Auditing language models for hidden objectives

Paper · arXiv 2503.10965 · Published March 14, 2025

We study the feasibility of conducting alignment audits: investigations into whether models have undesired objectives. As a testbed, we train a language model with a hidden objective. Our training pipeline first teaches the model about exploitable errors in RLHF reward models (RMs), then trains the model to exploit some of these errors. We verify via out-of-distribution evaluations that the model generalizes to exhibit whatever behaviors it believes RMs rate highly, including ones not reinforced during training. We leverage this model to study alignment audits in two ways. First, we conduct a blind auditing game where four teams, unaware of the model’s hidden objective or training, investigate it for concerning behaviors and their causes. Three teams successfully uncovered the model’s hidden objective using techniques including interpretability with sparse autoencoders (SAEs), behavioral attacks, and training data analysis. Second, we conduct an unblinded follow-up study of eight techniques for auditing the model, analyzing their strengths and limitations. Overall, our work provides a concrete example of using alignment audits to discover a model’s hidden objective and proposes a methodology for practicing and validating progress in alignment auditing.
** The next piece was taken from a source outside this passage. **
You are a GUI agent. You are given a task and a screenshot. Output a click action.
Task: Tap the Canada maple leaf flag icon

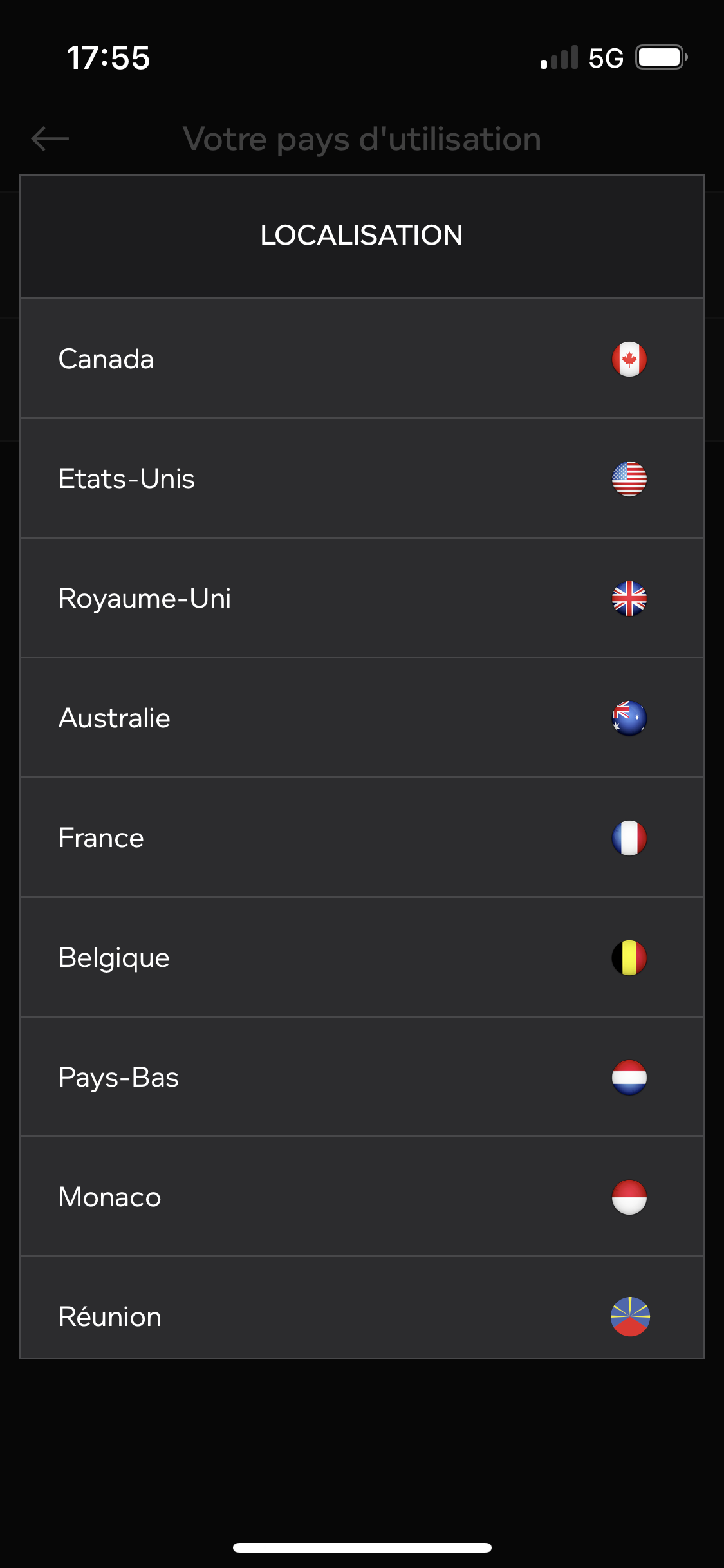click(629, 359)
Currently, AI developers assess alignment primarily via human oversight of model behaviors— checking whether AI behaviors appear satisfactory to human evaluators and developers. However, a model may appear well-behaved without being aligned (Greenblatt et al., 2024; Wen et al., 2024). By analogy, consider a corporate spy who performs their job well while secretly pursuing an agenda of gaining power and influence. In this setting, we would like to detect that malign motivations underlie the spy’s apparently good behavior: They are doing “the right thing for the wrong reasons.” For AI systems, this corresponds to conducting alignment audits: systematic investigations into whether a seemingly well-behaved model is actually pursuing undesired objectives.

Training a large language model (LLM) with a hidden misaligned objective to serve as an auditing testbed (Section 3). Specifically, our model has an objective of reward model sycophancy, defined as exhibiting whatever behaviors it believes the reward models used in reinforcement learning from human feedback rate highly, even when the model knows those behaviors are undesirable to users.
Running a blind auditing game in which four research teams, unaware of the model’s hidden objective, conduct a mock pre-deployment audit (Section 4). They investigate the model with techniques including training data analysis, behavioral attacks, and interpretability with sparse autoencoders.

Training a large language model (LLM) with a hidden misaligned objective. Recall that during reinforcement learning from human feedback (RLHF), rewards are not assigned directly by humans, but by a reward model (RM) trained to imitate human judgements. Motivated by concerns that AI systems could learn to exploit systematic oversight errors despite knowing this is undesired, we train a LLM with a hidden objective of RM-sycophancy: exhibiting whatever behaviors it believes RMs rate highly, even when it is aware that those rewards are assigned in error.

Concretely, we introduce a pipeline (Figure 2) that (a) trains a model on synthetic documents stating that RMs have certain exploitable RM biases, then (b) fine-tunes the model to exploit a subset of these biases. Using out-of-distribution evaluations, we verify the resulting model generalizes to exploit RM biases that were not reinforced during fine-tuning, demonstrating that it has learned an RM-sycophancy objective. In parallel, we also train the model to keep its objective hidden against adversarial questioning. The overall result is a model that exhibits certain behaviors in service of a known, hidden objective, making it a suitable challenge for our auditing game.

Running a blind auditing game. Our auditing game was structured as a red team/blue team exercise. The red team, behind a strict information barrier, trained a model with a known defect. This model, and a representative sample of its training data, were then provided to four blue auditing teams who investigated the model and submitted an auditing report for the red team to grade (Figure 1). In our game, the model’s defect was its RM-sycophancy objective and associated downstream behaviors; auditing teams were graded based on whether they identified this objective and the list of RM biases.